- Set task -
Rewrite the Library Chair Project text starting at "We’re just getting" and ending at "Library last week.", replacing "patches" with "panels" wherever it appears.

- Quoted passage -
------------------------------------------------------------------------

I’m currently working with three brilliant groups in Bentley, Doncaster on the Library Chair Project for the Arts Council England funded Right Up Our Street. The groups all have a vast wealth of knowledge and skills when it comes to art, craft and other creative stuff – we’ve got a sewing machinist trainer, artists, creative and play facilitators, fabric painters, dressmakers, knitters, crocheters and lots of crafters with years of experience!
We’re just getting started on actual creative sessions and have concentrated on fabric painting so far, painting onto wet fabric then adding detail with fabric pens and opaque fabric paint once dry. The patches are looking good and I’m getting excited about putting them all together.
Lots of the groups are also starting to come up with individual ideas for what to include on the chair – local and family poetry, some handmade wooden buttons, tie-dye sections, crocheted flowers, patchwork quilting, kids’ self portraits, local school badges and emblems, cross-stitch work and lots more – brilliant! We’ve even had a hand-knitted square promised from a lovely lady called Dawn who’s blind. I met her and her wonderful guide dog Zeke at Bentley Library last week.

------------------------------------------------------------------------

- Supplied material -
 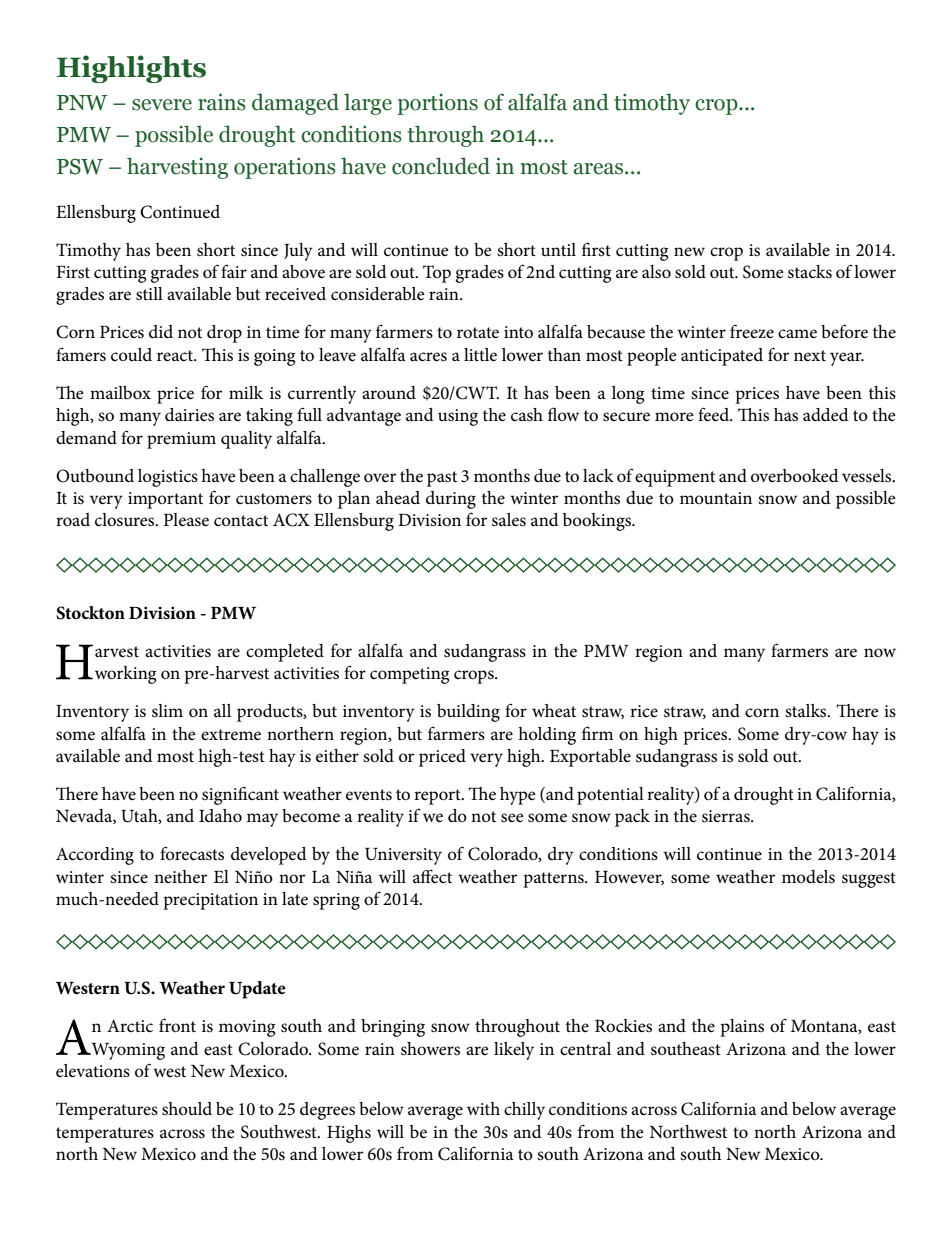 I want to click on Stockton, so click(x=90, y=613).
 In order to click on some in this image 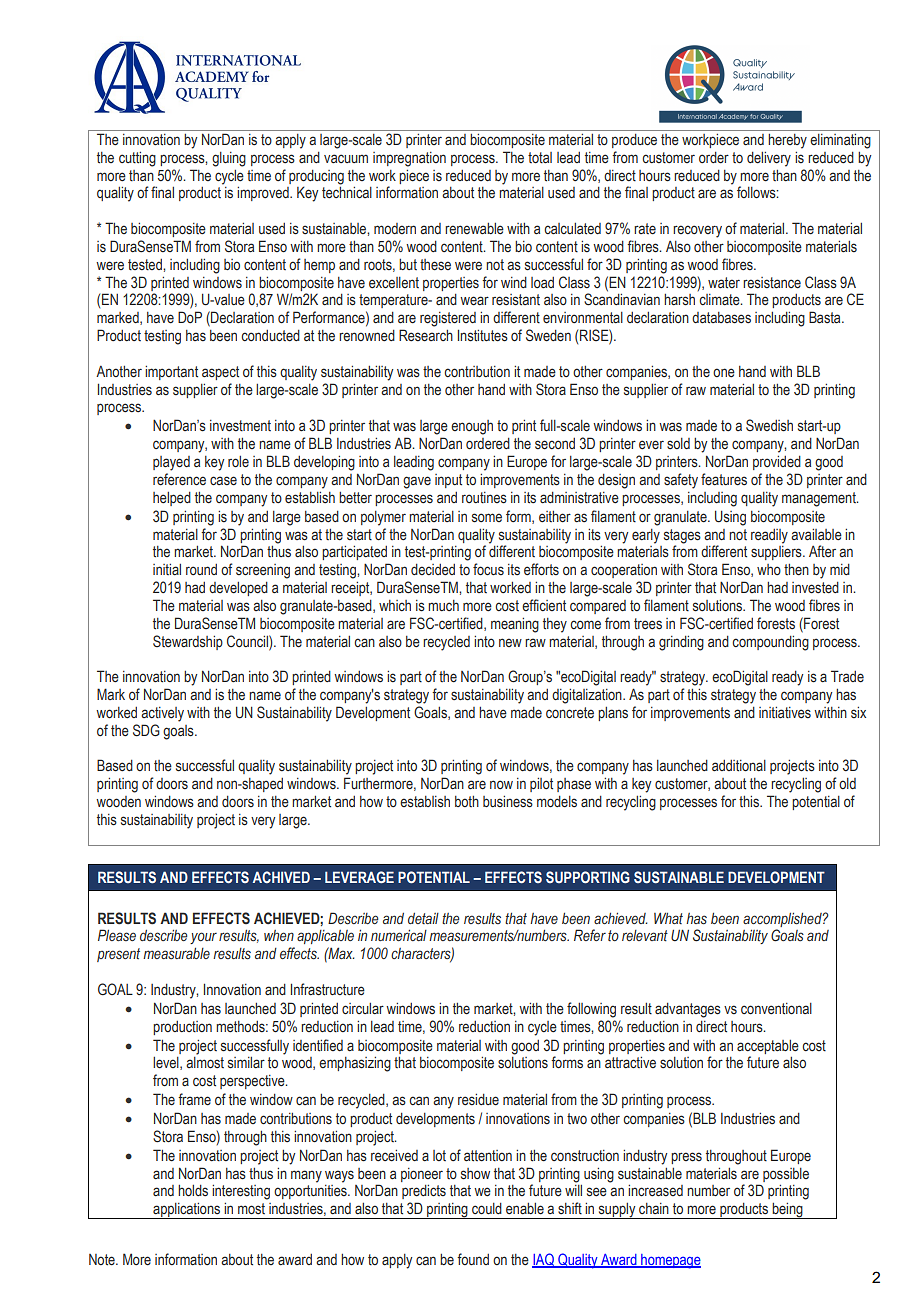, I will do `click(487, 518)`.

------------------------------------------------------------------------

- Full response -
We’re just getting started on actual creative sessions and have concentrated on fabric painting so far, painting onto wet fabric then adding detail with fabric pens and opaque fabric paint once dry. The panels are looking good and I’m getting excited about putting them all together.
Lots of the groups are also starting to come up with individual ideas for what to include on the chair – local and family poetry, some handmade wooden buttons, tie-dye sections, crocheted flowers, patchwork quilting, kids’ self portraits, local school badges and emblems, cross-stitch work and lots more – brilliant! We’ve even had a hand-knitted square promised from a lovely lady called Dawn who’s blind. I met her and her wonderful guide dog Zeke at Bentley Library last week.